Sr. Network Security Engineer

Responsibilities

• Lead engineering for firewall and edge services; own architecture, design reviews, and operational excellence across the platform.
• Own perimeter defense strategy end to end — continuous tuning, audit readiness, change governance, and periodic attestation of control effectiveness.
• Architect and govern firewall and WAF policy frameworks; define the standards other engineers build against.
• Lead the design and rollout of network and edge platforms that scale across the organization; partner with infrastructure, platform, and product engineering teams to ship secure-by-default solutions.
• Own vulnerability prioritization across the network and edge attack surface; drive remediation through engineering partners and third parties; report progress to leadership.
• Influence the security control roadmap. Bring forward proposals grounded in threat intelligence, incident learnings, audit findings, and regulatory drivers.
• Lead the network security response to active threats; serve as escalation point for SOC and incident response partners; own post-incident control hardening and lessons-learned follow-through.
• Operate with high autonomy. Identify and drive multi-quarter initiatives from concept through production without needing day-to-day direction.
• Define and evolve engineering standards, runbooks, and best practices for the network security program. Mentor mid-level and junior engineers; raise the technical bar of the team.
• Act as a force multiplier across teams. Routinely unblock peers, review designs from adjacent functions, and represent network security in architecture review boards.
• Identify and articulate strategic gaps in network and cloud security tooling. Build business cases, lead vendor evaluations, and drive investment decisions with leadership.
• Own ambiguous problems end to end — scoping, design, build, rollout, measurement, and handoff to operations.
• Partner with GRC, audit, and (where required) regulator-facing teams to evidence network security controls and respond to examination requests.

Requirements

• 7+ years of progressive experience in network security and firewall engineering, with at least 2 years operating at a senior IC level.
• Demonstrated experience leading or serving as primary technical responder during network security incidents, including coordinating across SOC, IR, and engineering teams.
• Hands-on experience designing, deploying, and operating WAF and bot management at enterprise scale (Cloudflare, Akamai, AWS WAF, F5, Imperva, or equivalent).
• Demonstrated ability to translate security best practices into enterprise-grade implementations across hybrid, cloud, and edge environments — not just understand them in theory.
• Working proficiency in Terraform and Python; comfortable owning IaC modules, policy-as-code (OPA, Sentinel, or similar), and automation pipelines end to end.
• Strong, broad knowledge across information security domains (network, cloud, identity, application, detection) with demonstrated ability to operate effectively across multiple.
• Hands-on experience across vulnerability management, encryption and PKI, IDS/IPS and NDR, and incident response, including the ability to lead investigations.
• Excellent written and oral communication, including the ability to communicate with senior leaders, auditors, and (where applicable) regulators.
• Track record of leading multi-quarter initiatives from concept to production, mentoring engineers, and influencing peers and partners without authority.
• Strong organizational and interpersonal skills; effective in cross-functional and globally distributed teams.

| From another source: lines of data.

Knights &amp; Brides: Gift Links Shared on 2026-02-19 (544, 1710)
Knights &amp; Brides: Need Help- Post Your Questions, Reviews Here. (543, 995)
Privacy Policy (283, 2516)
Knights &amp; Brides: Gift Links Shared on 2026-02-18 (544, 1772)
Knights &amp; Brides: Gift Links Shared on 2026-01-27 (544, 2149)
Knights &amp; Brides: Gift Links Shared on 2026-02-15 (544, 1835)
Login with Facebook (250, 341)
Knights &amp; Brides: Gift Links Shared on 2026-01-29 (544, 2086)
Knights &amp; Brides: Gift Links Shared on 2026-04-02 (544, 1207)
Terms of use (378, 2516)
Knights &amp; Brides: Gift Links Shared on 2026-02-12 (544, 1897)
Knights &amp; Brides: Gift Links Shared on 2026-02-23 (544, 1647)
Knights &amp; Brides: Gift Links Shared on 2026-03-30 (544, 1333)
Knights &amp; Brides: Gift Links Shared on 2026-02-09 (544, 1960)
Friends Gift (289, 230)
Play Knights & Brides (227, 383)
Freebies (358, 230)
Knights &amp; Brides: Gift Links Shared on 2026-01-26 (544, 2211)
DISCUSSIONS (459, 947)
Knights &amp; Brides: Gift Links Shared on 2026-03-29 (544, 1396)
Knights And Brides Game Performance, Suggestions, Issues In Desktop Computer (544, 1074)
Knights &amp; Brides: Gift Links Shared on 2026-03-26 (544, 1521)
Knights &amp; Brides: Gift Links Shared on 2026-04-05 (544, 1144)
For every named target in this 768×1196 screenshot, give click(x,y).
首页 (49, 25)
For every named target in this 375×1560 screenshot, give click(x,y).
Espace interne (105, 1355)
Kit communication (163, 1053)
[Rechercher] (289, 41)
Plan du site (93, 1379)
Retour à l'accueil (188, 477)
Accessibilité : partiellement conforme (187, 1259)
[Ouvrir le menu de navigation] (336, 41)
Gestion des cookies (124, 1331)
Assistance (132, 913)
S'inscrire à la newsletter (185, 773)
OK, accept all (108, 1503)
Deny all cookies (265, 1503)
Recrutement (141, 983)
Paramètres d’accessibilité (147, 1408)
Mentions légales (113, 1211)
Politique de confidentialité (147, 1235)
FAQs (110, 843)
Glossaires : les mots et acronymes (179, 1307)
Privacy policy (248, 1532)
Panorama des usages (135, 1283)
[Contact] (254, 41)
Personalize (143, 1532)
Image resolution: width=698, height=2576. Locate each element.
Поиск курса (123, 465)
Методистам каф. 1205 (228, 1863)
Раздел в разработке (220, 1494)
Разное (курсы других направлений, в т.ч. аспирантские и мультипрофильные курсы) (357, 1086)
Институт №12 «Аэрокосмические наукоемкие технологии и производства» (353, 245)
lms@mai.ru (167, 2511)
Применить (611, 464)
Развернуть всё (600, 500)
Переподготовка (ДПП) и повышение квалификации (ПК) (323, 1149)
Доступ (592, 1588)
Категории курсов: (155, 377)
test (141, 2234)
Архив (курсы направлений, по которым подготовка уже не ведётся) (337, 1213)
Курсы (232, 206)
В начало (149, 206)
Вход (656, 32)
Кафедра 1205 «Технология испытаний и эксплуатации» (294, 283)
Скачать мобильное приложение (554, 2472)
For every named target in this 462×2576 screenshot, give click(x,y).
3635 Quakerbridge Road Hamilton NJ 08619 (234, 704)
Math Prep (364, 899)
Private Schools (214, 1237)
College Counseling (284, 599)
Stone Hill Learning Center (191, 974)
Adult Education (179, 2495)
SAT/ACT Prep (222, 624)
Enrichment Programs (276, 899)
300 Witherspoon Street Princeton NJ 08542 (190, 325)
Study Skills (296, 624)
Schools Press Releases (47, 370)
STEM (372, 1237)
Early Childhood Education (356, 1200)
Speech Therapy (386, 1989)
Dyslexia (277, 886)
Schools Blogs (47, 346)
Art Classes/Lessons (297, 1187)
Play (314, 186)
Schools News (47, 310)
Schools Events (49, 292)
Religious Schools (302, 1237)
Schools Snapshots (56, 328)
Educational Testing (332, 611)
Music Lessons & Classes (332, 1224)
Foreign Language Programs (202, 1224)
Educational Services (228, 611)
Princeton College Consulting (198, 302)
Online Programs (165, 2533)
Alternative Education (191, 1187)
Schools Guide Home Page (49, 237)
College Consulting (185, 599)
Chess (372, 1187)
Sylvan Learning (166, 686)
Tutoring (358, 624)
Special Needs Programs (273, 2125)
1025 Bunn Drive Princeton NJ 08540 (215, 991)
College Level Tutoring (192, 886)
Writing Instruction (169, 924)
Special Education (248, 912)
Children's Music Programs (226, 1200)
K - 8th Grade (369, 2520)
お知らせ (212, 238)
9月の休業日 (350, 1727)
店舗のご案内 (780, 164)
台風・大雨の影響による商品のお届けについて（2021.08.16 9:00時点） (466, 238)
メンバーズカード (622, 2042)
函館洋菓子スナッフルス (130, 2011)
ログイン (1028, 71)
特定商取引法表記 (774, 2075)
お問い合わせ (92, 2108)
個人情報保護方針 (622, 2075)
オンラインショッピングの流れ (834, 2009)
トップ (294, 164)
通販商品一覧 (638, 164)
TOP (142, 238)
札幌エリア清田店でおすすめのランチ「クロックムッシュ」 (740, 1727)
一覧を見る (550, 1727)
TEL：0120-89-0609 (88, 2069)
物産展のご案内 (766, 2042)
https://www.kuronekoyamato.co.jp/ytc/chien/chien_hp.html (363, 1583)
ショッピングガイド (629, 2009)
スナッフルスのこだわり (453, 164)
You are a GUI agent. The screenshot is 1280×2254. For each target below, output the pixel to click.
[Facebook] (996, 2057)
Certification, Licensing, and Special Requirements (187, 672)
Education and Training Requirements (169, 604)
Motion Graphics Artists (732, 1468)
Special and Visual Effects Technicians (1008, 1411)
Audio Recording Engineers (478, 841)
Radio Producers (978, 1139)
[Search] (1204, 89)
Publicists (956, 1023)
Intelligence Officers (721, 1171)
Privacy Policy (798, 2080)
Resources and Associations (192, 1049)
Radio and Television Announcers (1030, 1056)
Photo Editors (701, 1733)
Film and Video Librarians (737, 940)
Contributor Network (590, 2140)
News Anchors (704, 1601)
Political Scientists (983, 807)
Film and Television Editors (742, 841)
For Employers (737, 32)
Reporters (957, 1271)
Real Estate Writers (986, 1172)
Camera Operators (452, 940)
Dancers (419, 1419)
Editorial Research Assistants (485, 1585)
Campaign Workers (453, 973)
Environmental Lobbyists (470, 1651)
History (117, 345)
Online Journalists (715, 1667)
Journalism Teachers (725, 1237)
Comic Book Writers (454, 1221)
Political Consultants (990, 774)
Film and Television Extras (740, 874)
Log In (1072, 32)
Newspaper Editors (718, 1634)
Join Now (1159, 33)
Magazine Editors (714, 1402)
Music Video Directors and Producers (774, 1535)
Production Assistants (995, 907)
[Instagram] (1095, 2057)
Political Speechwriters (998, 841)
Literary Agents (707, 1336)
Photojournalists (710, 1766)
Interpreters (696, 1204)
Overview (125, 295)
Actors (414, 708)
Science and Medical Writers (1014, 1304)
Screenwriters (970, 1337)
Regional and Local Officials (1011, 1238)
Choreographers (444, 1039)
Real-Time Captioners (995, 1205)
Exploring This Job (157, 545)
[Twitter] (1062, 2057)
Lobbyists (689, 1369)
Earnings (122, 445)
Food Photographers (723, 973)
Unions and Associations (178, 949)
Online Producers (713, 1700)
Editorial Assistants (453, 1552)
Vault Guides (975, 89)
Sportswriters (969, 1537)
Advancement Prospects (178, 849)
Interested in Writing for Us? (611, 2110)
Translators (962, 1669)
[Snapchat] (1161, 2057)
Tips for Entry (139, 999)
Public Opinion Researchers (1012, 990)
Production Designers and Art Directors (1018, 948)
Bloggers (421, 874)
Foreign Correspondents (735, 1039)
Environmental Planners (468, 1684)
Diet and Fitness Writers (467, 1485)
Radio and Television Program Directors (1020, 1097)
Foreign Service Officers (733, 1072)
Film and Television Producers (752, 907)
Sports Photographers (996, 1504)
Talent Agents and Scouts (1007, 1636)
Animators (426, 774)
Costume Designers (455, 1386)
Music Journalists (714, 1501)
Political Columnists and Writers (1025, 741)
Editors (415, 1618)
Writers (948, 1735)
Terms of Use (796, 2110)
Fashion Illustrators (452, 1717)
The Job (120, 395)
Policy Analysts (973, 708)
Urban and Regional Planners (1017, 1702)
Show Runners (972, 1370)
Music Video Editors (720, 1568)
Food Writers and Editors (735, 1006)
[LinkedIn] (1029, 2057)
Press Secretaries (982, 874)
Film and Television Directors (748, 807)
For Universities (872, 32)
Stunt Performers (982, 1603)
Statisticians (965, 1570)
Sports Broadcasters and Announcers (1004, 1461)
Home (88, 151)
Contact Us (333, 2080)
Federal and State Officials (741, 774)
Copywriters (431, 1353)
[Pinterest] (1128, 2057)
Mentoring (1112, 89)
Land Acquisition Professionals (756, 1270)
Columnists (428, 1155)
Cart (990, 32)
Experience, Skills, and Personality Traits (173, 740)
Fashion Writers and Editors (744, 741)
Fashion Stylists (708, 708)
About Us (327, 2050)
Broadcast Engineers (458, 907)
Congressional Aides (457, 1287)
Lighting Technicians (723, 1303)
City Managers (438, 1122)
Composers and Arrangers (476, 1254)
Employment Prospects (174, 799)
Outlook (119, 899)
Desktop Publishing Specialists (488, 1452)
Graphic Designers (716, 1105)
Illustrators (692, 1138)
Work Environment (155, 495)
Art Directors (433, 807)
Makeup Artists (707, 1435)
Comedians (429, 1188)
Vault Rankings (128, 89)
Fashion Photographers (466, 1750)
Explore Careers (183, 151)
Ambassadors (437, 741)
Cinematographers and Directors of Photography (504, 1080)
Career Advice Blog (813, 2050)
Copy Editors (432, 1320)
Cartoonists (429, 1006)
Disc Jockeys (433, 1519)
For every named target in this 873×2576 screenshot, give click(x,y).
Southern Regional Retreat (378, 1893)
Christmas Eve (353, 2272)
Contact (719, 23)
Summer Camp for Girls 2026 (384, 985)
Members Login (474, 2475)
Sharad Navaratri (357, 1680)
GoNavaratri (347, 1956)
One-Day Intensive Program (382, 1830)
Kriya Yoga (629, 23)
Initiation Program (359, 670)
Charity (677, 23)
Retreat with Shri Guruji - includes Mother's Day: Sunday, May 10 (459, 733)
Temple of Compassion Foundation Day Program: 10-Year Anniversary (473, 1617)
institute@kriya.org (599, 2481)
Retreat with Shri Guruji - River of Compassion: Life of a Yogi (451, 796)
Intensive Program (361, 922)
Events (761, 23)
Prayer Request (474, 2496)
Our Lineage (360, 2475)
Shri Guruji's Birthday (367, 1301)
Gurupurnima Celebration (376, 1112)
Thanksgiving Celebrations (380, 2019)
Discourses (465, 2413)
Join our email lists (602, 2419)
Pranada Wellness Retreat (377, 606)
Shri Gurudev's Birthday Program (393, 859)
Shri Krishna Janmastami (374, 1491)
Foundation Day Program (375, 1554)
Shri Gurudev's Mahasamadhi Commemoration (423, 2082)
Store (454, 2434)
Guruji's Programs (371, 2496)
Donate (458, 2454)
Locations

Desired Experience or Skills

• Bachelor's degree in Cybersecurity, Information Systems, Computer Science, or related field. Equivalent demonstrated experience considered.
• Production experience with Cloudflare across WAF, Bot Management, API Shield, DNS, and Zero Trust (Access, Gateway).
• Production experience with Palo Alto firewalls; PCNSE preferred.
• Production experience with at least one SASE/SSE platform (Zscaler ZIA/ZPA, Cato, Netskope, Prisma Access, Cloudflare One).
• Hands-on experience with cloud-native firewall and edge controls in AWS or Azure (security groups, NACLs, NSGs, native WAFs, Front Door, CloudFront).
• Solid infrastructure, SRE, or platform engineering background.
• Relevant certifications: CISSP, CCSP, PCNSE, AWS Security Specialty, Azure SC-100, GCP Professional Cloud Security Engineer, SANS GIAC family (GCIA, GCIH, GPEN), CompTIA Security+.